Background: Her2 expression and amplification occurs in a significant subset of gastro-esophageal carcinomas. Her2 is a client protein of molecular chaperones, e.g. heat shock protein (HSP) 90, rendering targeted therapies against Her2/HSP90 an interesting approach. This study aimed to investigate the role and relationship of Her2 and HSP90 in gastric and gastro-esophageal adenocarcinomas.

Material and methods: Immunohistochemical determination of HSP90 and Her2 expression was performed on 347 primary resected tumors. Her2 amplification was additionally determined by fluorescence in situ hybridization for all cases. Expression and amplification results were correlated with pathologic parameters (UICC pTNM category, tumor grading) and survival.
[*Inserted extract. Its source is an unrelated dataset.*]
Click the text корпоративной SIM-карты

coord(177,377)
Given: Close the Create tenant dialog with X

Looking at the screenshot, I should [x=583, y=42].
Results: Elevated Her2 copy numbers were observed in 87 tumors, 21 of them showing amplification. 174 tumors showed Her2 immunoreactivity/expression. HSP 90 immunoreactivity was found in 125 tumors. There was no difference between gastric carcinomas and carcinomas of the gastroesophageal junction regarding Her2 or HSP90. Both high HSP90 and Her2 expression/amplification were associated with earlier tumor stages (p<0.01), absence of lymph node metastases (p<0.02) and Laurens intestinal type (p<0.001). HSP90 correlated with Her2 expression and amplification (p<0.001 each). Expressions of HSP90 and Her2, but not Her2 amplification were associated with better prognosis (p=0.02; p=0.004; p=0.802). Moreover, Her2 expression was an independent prognostic factor for overall survival in the subgroup of gastric carcinoma patients (p=0.014) besides pT category, pN category and distant metastases.

Conclusion: Her2 expression and gene amplification occurred in a significant subset of cases. Our results suggest a favorable prognostic impact of Her2 expression. This warrants further investigations regarding the significance of Her2 non-amplified tumors showing Her2 immunoreactivity and the definition of Her2 status in gastric cancers. Moreover, the correlation of Her2 expression with the expression of Her2 chaperoning HSP90 may indicate a synergistic regulation. Targeting HSP90 with or without Her2 may offer additional therapeutic options for gastric carcinoma treatment.

Figure 1. Her2 and HSP90 expression in gastric adenocarcinoma.

Gastric adenocarcinoma with (A) negative, (B) score 1+, (C) score 3+ Her2 expression; (D) negative HSP90, (E) low HSP90 and (F) high HSP90 expression.

Figure 2. Fluorescence in situ analysis of Her2.

(A) Disomy and (B) high level Her2 amplification.

Figure 3. Survival analysis for HSP90.

Univariate analysis showed a strong association between HSP90 expression and better prognosis (n=323, p=0.02).

Figure 4. Survival analysis for Her2 expression and Her2 status according to FDA/EMEA.

(A, B) Her2 expression, but not (C) Her2 status according to FDA/EMEA was associated with better prognosis in univariate analysis.